Chi ha già una specializzazione sul sostegno presa con il percorso Indire può ottenere uno “sconto” se vuole fare il TFA sostegno su un altro grado? E’ una questione che sta interessando molti docenti, ma che al momento non è ancora del tutto chiara.
I percorsi di specializzazione
La specializzazione sul sostegno al momento, in attesa di capire che strada prenderanno i percorsi con le nuove scuole a formazione continua presentate dal terzo piano di azione, è possibile mediante TFA sostegno tradizionale, rapresentato dal percorso universitario classico che prevede 60 CFU, almeno 8 mesi, lezioni prevalentemente in presenza, tirocinio in presenza e accesso tramite selezione: preselettiva, scritto e orale e la tanto criticata Specializzazione Indire, percorso straordinario nato con il DL 71/2024. Si tratta di un percorso rivolto a categorie specifiche, come docenti con tre anni di servizio specifico sul sostegno o aspiranti con titolo estero in attesa di riconoscimento. Prevede 40 o 48 CFU e attività online, salvo eventuale tirocinio.

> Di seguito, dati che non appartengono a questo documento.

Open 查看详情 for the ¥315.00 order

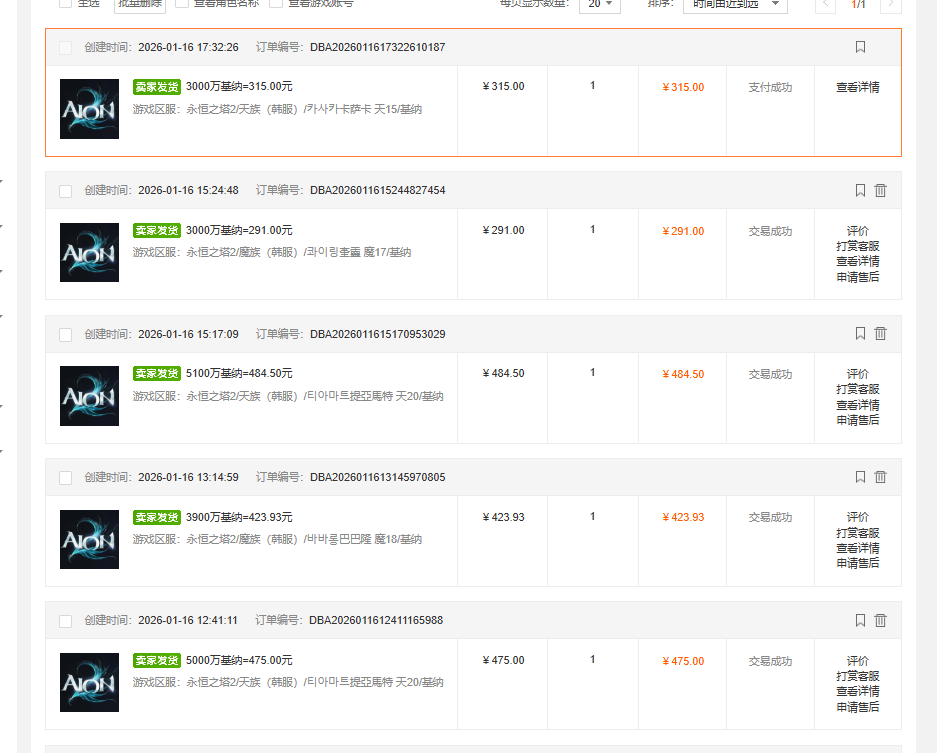coord(858,87)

Altro elemento che negli ultimi tempi ha causato non poche polemiche, il fatto che nelle GPS 2026 i due titoli valgono lo stesso punteggio. Quindi, ai fini della graduatoria, la specializzazione TFA e quella Indire sono equiparate.
Il problema nasce sui percorsi abbreviati. Normalmente, chi è già specializzato su un grado di scuola può fare un percorso ridotto per specializzarsi su un altro grado. Per esempio: un docente già specializzato su infanzia può chiedere un percorso abbreviato per primaria, ma deve comunque essere ammesso al TFA, cioè superare le prove e rientrare nei posti disponibili, oppure essere ammesso in soprannumero.
I bandi universitari
Il dubbio è se questa possibilità valga anche per chi ha la specializzazione Indire? Ha affrontato la questione Orizzonte Scuola. La risposta non è ancora definita, perché i bandi universitari richiamano la formula usata negli anni passati: parlano di chi ha già conseguito il titolo di specializzazione “ai sensi del D.M. 30 settembre 2011”, cioè il quadro normativo del TFA tradizionale.
La specializzazione Indire, invece, nasce da una norma diversa e più recente. Quindi non è detto automaticamente che le Università la considerino valida per accedere al percorso abbreviato.
Se un docente è specializzato su sostegno Indire per infanzia e vuole fare TFA sostegno primaria, deve comunque superare le prove di accesso.
Dopo aver superato le prove, potrà chiedere all’Università se può frequentare il percorso abbreviato. Però, al momento, non c’è una risposta uniforme o definitiva.
La palla passa agli atenei
Il consiglio al momento è porre il quesito direttamente agli Atenei, perché la questione non è stata ancora chiarita bene e potrebbe richiedere un intervento interpretativo.
Al momento il titolo Indire vale come specializzazione nelle GPS, ma non è ancora pacifico che valga anche per ottenere il percorso abbreviato nel TFA di un altro grado.